Whilst the weather was typically October-esque, the venue was typically French chateau, set in panoramic grounds, with great hosting, food and wine to keep everyone in a relaxed mood.

The agenda brought together the key themes of the modern identity era, such as standards adoption (XACML, SAML2, OAuth2, OpenID Connect, SCIM), modern implementation approaches (JSON, API, REST) through to the vision for modern identity enablement for areas such as mobile and adaptive authentication, all whilst allowing customers and partners a chance to collaborate and swap war stories with some great networking.


Consumer Identity As A Revenue Generator

I have discussed the evolution of identity management on several occasions over the years (not least in August!), with the current iteration seeing a strong focus on utilising the identity of the consumer, as an approach to help drive new and existing revenue, for services and applications.  By capturing consumer identity details, either via portal facing registration systems, or making services available online, brand stickiness can be increased and a more relationship based approach can be developed. Developing platforms for consumer focused identity, requires several key components, mainly scale, modularity and agility.


Salesforce Expand Identity Offering

One of the key announcements at the summit was the expansion of the identity offering, by CRM software as a service giants, Salesforce.  With the Identity Connect platform, Salesforce and ForgeRock have entered into an OEM agreement, where the ForgeRock Open Identity Stack is used to enable the Salesforce solution to allow enterprises to seamlessly integrate with existing on-premise identity directories, with additional SSO capabilities.  Salesforce hope the solution will accelerate the onboarding of new and existing client accounts into their portfolio of online services. This is yet another example of organisations seeing customer identity as a key strategic component of business enablement and revenue generation.


Passwords Are Dead...Long Live The Password!
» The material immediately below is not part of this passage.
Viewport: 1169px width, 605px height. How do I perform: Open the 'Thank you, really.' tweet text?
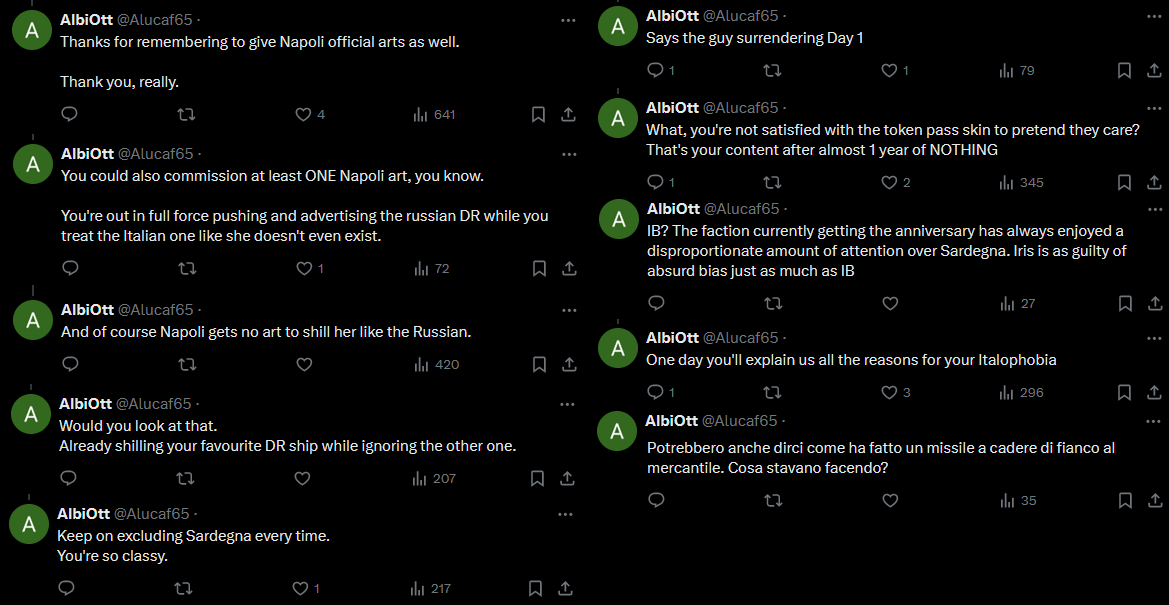119,82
One of this years keynote speakers was Forrester's Eve Maler.  Always an articulate presenter, Eve dropped the bombshell that 'passwords are dead...'.  Whilst this isn't probably the most surprising announcement in the identity and infosec worlds, there is still to be defined, a clear way to replace the use of passwords as an authentication mechanism.  This is a topic I have blogged on multiple occasions (The Problem With Passwords Again, Still - Oct 2012, The Password Is Dead (Long Live The Password) - Feb 2012, Passwords And Why They're Going Nowhere - Mar 2013).  The failures of password use, storage and implementation are well known, but they are now too well embedded technically and psychologically, that a simple passage to something resembling biometric sustainability is somewhat remote.  Answers on a postcard with how that can be obtained!


The Future is Bright

Everyone loves modern - modern art, modern fashion, cutting edge music, the latest tech gadgets, but where does that leave modern identity management?  Modern in this respect, shouldn't just be focused on the new and shiny.  It needs to be focused on the new and useful.  Mobile devices are clearly the key component for information access, either via smart phones or tablets.  The desktop is dead and the laptop not far behind.  Modern identity needs to integrate seamlessly with mobile devices, utilising native technologies and loosely coupled REST based APIs and integration points.  Modern identity must also be convenient and easy to use.  Security in general is bypassed when too restrictive or complex and modern identity is no different.  For authentication and authorization processes to be effective, they need to convenient, good looking and easy to use.


The summit was a great event, that produced some interesting and thought provoking discussions, highlighting identity management as a key component of many organisations' go-to-market approach for 2014 and beyond.


[1] - For audience transparency, the author is employed by ForgeRock.